Assigned task – Below are the records. Reproduce exactly the lines from the one containing "The height and width of the screenshot is (450, 800)." through the final line, and omit any pictures.
[Opening Dataset extract section]
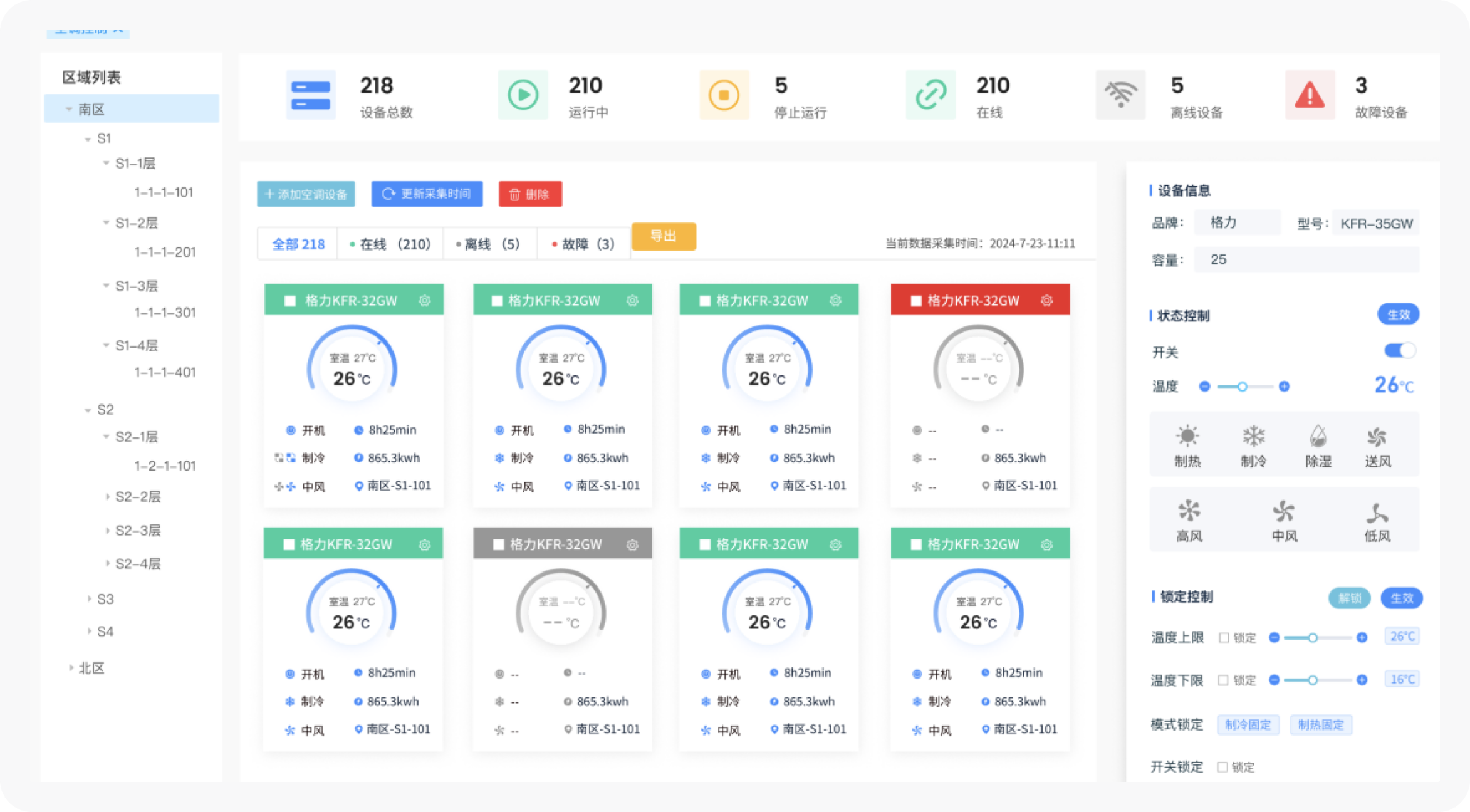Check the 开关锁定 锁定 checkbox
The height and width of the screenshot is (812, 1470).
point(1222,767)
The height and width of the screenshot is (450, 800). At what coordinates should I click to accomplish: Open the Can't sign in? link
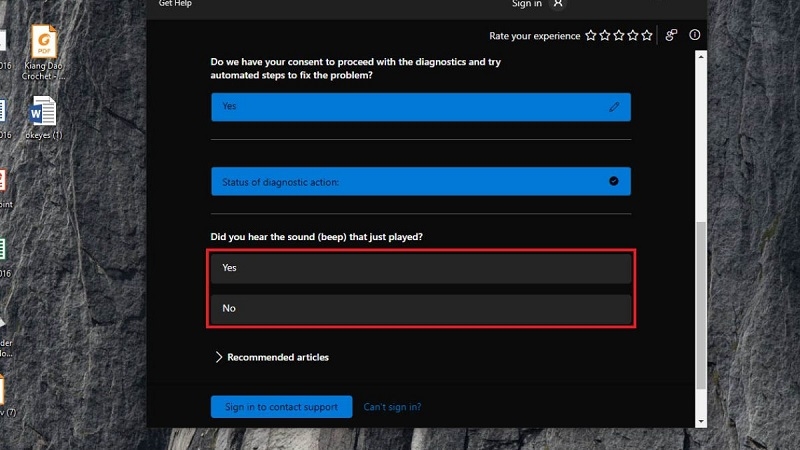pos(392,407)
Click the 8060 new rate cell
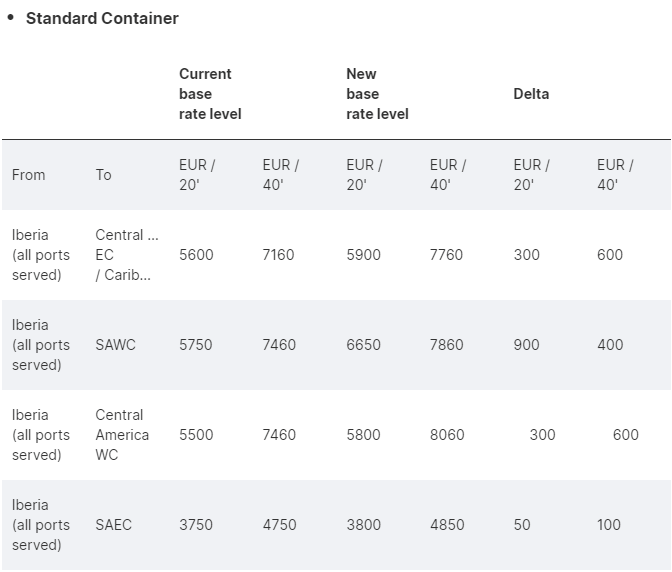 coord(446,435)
[Closing Dataset extract section]
Reply to the task –
The height and width of the screenshot is (450, 800). At what coordinates should I click to accomplish: Open the Can't sign in? link
pos(392,407)
Click the 8060 new rate cell
 coord(446,435)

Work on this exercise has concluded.